Greece 2009 © MSF
It has been more than two months since Doctors Without Borders/Médecins Sans Frontières (MSF) resumed providing psychosocial support to undocumented migrants and asylum seekers in the Pagani detention center on the island of Lesbos, and the situation continues to be extremely worrying.
Poor living conditions, constant distress, and uncertainty for the future are a living reality for the people detained in the center. As a result, more and more often during the last weeks, the detained population has been openly protesting the living and sanitary conditions. Unfortunately, the more vulnerable groups detained, such as women, children, adolescents and people with special medical needs bear the consequences of these tensions and are suffering from the inhumane living conditions. Moreover, due to the unrest, the provision of psychosocial support to these vulnerable groups of migrants by the MSF team becomes extremely difficult.
“Tensions inside the detention center are seriously hampering our efforts to help the people who need our support,” says Martha Falk, the MSF psychologist working inside Pagani. “Every day I am faced with a worrying situation as people detained in the center are reaching their limits.” Every day, Martha, with the help of two interpreters, is trying to provide mental health support to those in need through individual and group sessions. However, the needs for psychosocial support are much greater and day by day the MSF team realizes that they could have provided much more help if at least the basic humanitarian needs of the migrants were met.
Greece 2009 © MSF
The MSF team talks to people who come from war-torn countries, such as Afghanistan, Iraq, and Somalia, and lived through traumatic experiences in their homeland and often during their journey to reach Europe. Some people are suffering from post-traumatic stress disorder with symptoms of anxiety and agony. Undoubtedly, the condition of their mental health is greatly aggravated by the fact that they are detained in a place where sanitation is poor and cells overcrowded.
The facility is not suited to accommodate people at all, and according to local authorities, it has a maximum capacity of 300. However, the number of detainees is often more than 800 people; a few weeks ago it reached 1,200. Many of the detainees are unaccompanied minors, women with children under the age of five, pregnant women, and people with special medical needs.
“When I visited yesterday, October 21, the detention center of Pagani, I saw that in the women’s cell which is approximately 200 square meters, there were 211 people, approximately 140 women and 70 children,” said Micky van Gerven, head of mission for MSF in Greece. “ Many of the children were under the age of five or even younger, less than one year old. The conditions in the cell were awful, as the two toilets and the two showers are out of order and a considerable part of the floor is flooded with water. Most of the women and children are sleeping on dirty mattresses on the floor.”

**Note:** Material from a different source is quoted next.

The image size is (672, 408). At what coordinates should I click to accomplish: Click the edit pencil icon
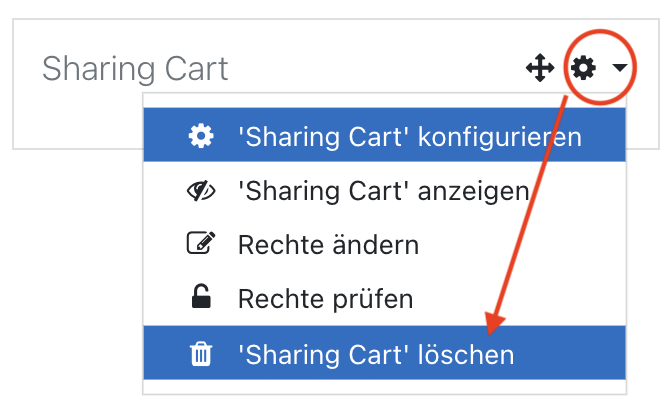pos(201,243)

As conditions inside the Pagani detention center continue to be extremely difficult, immediate actions should be taken by local and national authorities to address the humanitarian needs of this population, taking especially into account the needs of the most vulnerable.
Since the beginning of September 2009, MSF has also been providing psychosocial support to undocumented migrants in two other detention centers in northern Greece, in Fylakio (Evros) and in Venna (Rodopi), with the help of two psychologists and three translators. MSF also tries to assess the situation inside these detention centers in order to see if needs are adequately covered.